The 1970 Monte Carlo featured a Turbo TH350 three-speed automatic transmission, considered to be perhaps General Motors' most compact and strongest automatic. Jointly produced by Chevrolet and Buick, it was a popular option in the 1969 Camaros before becoming the Monte Carlo's drivetrain that moved the 250-horsepower V-8 with 345 pound-feet of torque.
The two-speed Powerglide was the Monte Carlo's base automatic, which came along in 1948 and was originally placed in upscale Chevys and Pontiacs. By the early 1960s, GM switched from cast iron to aluminum construction. By the time the Monte Carlo was introduced to the market, the Powerglide was ubiquitous in virtually all Chevys powered by 350-cubic-inch V-8s until phased out in the early 1970s.
To emphasize its personal luxury car status, Chevy dropped its floor-mounted Muncie M20 and M21 four-speed manual transmission, with gear ratios of 2.56:1 and 2.20:1, respectively. Muncie's reputation for developing high-performance transmissions, including the M22 "Rock Crusher" found in Corvettes, made the Monte Carlo a prime candidate for customizing. Its absence denied would-be hot rodders with expensive tastes to perform competitive straight-line racing.
By the late 1970s, U.S. motorists suffered through two gasoline shortages, and Chevy responded by curtailing fuel consumption with smaller engines. The choice of transmissions also changed. The 1978 Monte Carlo now featured a modestly powered V-6 coupled with a base Muncie Saginaw three-speed manual transmission. The Muncie M20 and M21 four-speed manuals also returned.
1984 to 1985 Super Sports
In 1984, the Monte Carlo Super Sports came equipped with the Turbo Hydramatic 200-4R automatic with overdrive. Introduced originally in 1982 for Cadillac, Pontiac, Oldsmobile and Buick, the 200-4R found its way into the upscale Chevys, including the Monte Carlo SS. The overdrive improved fuel efficiency, while the 3.73:1 gear ratio in the 1985 models pumped up the torque for better get-up-and-go.
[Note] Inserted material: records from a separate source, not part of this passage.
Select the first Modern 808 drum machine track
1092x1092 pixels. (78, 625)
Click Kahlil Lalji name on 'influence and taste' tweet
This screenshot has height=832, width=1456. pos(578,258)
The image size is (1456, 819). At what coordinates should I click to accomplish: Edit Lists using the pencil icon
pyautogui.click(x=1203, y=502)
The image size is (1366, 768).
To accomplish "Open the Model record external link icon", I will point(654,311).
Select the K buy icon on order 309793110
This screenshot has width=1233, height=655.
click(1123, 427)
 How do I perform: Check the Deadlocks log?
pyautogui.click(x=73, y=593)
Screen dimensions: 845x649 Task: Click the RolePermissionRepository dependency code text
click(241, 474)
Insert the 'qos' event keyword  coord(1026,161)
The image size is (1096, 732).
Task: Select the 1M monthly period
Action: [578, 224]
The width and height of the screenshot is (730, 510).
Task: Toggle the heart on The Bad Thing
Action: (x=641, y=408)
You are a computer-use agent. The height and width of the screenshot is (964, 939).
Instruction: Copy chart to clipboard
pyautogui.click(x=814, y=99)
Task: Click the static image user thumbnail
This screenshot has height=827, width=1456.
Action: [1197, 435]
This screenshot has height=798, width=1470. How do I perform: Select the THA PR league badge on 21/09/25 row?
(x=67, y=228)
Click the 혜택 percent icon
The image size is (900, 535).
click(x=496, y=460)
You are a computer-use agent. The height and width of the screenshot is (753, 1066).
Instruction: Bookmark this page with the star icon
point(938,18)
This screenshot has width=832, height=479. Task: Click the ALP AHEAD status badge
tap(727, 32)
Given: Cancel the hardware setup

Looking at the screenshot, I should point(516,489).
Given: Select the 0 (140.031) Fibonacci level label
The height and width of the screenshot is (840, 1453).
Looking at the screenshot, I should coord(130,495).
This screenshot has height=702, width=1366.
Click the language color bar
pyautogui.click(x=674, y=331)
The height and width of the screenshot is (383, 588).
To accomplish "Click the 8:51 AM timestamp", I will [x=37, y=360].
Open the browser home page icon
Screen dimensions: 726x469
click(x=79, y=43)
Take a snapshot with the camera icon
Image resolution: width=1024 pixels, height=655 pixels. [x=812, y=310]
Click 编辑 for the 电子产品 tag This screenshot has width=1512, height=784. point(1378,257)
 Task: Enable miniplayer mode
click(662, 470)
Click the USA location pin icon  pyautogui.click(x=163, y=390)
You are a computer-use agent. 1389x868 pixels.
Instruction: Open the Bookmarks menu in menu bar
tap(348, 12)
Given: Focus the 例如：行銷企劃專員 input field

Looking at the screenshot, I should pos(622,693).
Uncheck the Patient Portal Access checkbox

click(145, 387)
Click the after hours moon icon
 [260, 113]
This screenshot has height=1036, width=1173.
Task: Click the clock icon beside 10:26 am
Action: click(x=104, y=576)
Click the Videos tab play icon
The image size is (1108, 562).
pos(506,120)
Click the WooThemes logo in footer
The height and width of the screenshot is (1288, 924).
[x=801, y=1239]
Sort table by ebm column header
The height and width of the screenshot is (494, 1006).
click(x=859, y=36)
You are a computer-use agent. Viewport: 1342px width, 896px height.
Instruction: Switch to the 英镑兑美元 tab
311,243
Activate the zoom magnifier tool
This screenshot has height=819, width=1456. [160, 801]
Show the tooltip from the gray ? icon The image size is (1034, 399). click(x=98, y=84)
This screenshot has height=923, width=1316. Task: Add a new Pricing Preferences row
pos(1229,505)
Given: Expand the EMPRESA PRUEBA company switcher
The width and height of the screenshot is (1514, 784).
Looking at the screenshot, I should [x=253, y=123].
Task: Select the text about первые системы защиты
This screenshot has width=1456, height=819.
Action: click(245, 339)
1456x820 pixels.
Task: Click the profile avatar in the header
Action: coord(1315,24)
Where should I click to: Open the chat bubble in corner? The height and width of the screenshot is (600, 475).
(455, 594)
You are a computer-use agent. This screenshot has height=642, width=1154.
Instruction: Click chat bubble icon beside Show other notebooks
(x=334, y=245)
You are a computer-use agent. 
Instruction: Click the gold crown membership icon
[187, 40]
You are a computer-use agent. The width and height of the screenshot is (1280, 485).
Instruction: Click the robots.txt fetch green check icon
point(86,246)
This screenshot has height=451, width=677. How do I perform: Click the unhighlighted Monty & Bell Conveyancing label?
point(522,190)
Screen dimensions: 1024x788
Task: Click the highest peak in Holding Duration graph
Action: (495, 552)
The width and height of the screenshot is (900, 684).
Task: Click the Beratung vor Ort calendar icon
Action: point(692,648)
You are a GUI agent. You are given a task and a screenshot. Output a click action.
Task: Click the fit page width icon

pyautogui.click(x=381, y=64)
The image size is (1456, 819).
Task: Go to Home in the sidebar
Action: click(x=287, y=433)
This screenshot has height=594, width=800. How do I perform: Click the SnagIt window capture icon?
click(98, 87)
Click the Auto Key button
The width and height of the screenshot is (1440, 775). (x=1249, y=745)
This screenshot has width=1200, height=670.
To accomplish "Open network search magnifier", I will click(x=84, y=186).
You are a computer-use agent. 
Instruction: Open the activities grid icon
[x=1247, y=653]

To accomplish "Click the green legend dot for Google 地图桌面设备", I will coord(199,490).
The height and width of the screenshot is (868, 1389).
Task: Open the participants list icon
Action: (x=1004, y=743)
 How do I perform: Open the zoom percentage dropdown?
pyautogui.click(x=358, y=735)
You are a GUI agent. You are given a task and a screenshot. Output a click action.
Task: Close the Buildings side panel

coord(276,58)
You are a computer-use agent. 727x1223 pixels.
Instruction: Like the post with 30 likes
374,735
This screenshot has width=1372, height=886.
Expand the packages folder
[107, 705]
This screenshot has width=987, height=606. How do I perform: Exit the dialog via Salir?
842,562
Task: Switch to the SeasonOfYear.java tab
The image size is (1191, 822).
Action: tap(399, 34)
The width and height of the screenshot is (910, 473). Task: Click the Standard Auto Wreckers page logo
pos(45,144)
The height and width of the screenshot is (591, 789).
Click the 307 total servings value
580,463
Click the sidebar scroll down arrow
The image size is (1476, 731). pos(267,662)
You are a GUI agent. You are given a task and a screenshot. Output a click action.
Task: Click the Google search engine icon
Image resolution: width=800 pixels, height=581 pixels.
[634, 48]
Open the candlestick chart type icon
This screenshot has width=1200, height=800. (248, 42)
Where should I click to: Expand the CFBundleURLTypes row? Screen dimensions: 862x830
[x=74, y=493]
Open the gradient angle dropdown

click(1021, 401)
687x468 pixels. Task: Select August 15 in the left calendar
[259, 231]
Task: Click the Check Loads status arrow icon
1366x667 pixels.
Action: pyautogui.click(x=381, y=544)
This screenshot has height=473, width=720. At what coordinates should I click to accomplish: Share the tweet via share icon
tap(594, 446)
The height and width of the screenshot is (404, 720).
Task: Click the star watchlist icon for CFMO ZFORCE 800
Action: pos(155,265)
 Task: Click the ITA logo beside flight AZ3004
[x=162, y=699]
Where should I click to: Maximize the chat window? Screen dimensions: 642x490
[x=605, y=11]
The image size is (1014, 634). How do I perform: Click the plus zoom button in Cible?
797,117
The 4T60-E four-speed automatic was launched in 1992 and was featured in the 1993 to 1996 Monte Carlos, followed by the similar 4T65-E automatic for the 1997 to 2003 models. The "E" designation stands for the "electronically controlled" torque converter clutch an overdrive transaxle. A 4T65E-HD heavy-duty version followed to handle the supercharged V-6 engines.